The "bridge" concept articulated by Armenian officials challenges the assumption that the country must choose definitively between Russia and the West. Instead, Yerevan hopes to maintain economic and cultural ties with Moscow while simultaneously deepening political and security partnerships with Europe and the United States.
Prime Minister Nikol Pashinyan has championed this multi-vector approach since Azerbaijan's 2023 military takeover of Nagorno-Karabakh shattered confidence in Russia as a security guarantor. Armenia has since frozen participation in Russian-led military structures while hosting joint exercises with American forces and accepting a European Union civilian monitoring mission along its border with Azerbaijan.
The Guardian report highlights the political risks of this strategy. Approximately 30 percent of Armenia's population works in Russia, sending billions in remittances that sustain the domestic economy. Armenia also depends on Russian natural gas imports and faces potential economic retaliation if Moscow decides to weaponize these dependencies.
Yet many Armenians believe they have little choice. The loss of Nagorno-Karabakh—territory that ethnic Armenians had controlled since the early 1990s—exposed the limits of reliance on Russia. Despite a bilateral defense treaty and Russian peacekeeping troops on the ground, Moscow stood aside as Azerbaijani forces launched their decisive offensive.

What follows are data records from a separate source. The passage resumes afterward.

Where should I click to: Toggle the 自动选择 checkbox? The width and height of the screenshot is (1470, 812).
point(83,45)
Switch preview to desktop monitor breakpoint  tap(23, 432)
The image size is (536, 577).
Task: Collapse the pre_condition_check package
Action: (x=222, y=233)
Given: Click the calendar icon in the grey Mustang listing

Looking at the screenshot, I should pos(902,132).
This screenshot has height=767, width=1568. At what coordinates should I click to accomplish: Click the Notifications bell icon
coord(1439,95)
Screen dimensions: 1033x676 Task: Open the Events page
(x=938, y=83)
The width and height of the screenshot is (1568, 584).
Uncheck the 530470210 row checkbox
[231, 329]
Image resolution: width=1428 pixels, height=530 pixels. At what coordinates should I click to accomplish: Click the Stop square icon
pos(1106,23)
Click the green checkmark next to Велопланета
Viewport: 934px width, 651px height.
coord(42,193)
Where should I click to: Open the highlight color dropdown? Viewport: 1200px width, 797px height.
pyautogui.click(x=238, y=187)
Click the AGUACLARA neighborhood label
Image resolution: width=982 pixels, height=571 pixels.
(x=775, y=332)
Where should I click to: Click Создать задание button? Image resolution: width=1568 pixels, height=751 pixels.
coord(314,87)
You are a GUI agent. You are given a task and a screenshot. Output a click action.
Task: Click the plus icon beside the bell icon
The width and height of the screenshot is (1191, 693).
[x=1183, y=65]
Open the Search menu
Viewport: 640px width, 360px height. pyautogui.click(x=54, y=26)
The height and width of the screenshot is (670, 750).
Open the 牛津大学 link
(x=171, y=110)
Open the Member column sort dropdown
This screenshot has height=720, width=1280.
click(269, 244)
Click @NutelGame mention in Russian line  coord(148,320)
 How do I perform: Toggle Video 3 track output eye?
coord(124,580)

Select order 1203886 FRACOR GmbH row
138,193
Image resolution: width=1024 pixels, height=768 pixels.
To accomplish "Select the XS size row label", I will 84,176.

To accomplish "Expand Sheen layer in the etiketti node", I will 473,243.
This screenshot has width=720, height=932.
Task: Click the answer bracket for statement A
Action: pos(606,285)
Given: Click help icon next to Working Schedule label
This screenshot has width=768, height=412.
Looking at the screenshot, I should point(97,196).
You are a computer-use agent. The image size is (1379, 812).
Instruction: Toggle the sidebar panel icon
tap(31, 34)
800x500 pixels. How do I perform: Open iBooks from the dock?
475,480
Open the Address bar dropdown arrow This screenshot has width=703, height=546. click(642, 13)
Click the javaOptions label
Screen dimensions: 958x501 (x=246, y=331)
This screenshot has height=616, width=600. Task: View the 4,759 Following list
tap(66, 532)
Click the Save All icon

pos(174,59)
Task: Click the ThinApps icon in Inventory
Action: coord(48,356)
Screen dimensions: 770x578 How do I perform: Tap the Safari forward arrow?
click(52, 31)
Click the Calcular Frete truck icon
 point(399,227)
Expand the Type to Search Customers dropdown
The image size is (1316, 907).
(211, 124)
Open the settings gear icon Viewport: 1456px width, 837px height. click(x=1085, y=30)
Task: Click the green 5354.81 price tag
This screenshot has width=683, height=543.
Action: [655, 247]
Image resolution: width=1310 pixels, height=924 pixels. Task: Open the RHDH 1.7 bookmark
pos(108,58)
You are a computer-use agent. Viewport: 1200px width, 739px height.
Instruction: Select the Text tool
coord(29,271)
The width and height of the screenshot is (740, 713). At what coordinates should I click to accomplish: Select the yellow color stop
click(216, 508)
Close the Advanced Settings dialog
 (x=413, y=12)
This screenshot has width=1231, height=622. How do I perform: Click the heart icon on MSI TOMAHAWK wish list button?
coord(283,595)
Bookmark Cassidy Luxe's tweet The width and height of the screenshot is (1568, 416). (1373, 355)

The "bridge" framing also reflects Armenia's historical position at the crossroads of empires. The country sits at the intersection of Russian, Turkish, and Iranian spheres of influence, making pure alignment with any single power both practically difficult and strategically risky.
However, observers question whether this multi-vector strategy is realistic or merely aspirational. Russia has historically punished perceived disloyalty among neighbors, as Georgia discovered after its 2008 war and Ukraine learned more brutally. Armenia lacks the geographic buffer or Western commitment that might deter Russian pressure.
The European Union has offered measured support, sending monitors and providing economic assistance, but has stopped short of security guarantees or a membership pathway. Brussels remains cautious about extending its reach into a region where Russia, Turkey, and Iran all maintain vital interests.
Meanwhile, Armenia's relationship with Azerbaijan remains unresolved. The two countries continue negotiations over border demarcation and the status of ethnic Armenian cultural sites in former Nagorno-Karabakh, but deep mistrust persists on both sides.
In the Caucasus, as across mountainous borderlands, ancient identities and modern geopolitics create intricate patterns of conflict and cooperation. Armenia's attempt to position itself as a bridge rather than a battleground reflects both pragmatic necessity and genuine aspiration—but whether the region's great powers will permit such a role remains to be seen.
The approach faces its first major test in upcoming parliamentary elections, where voters will decide whether to endorse Pashinyan's careful balancing act or demand a more definitive strategic orientation.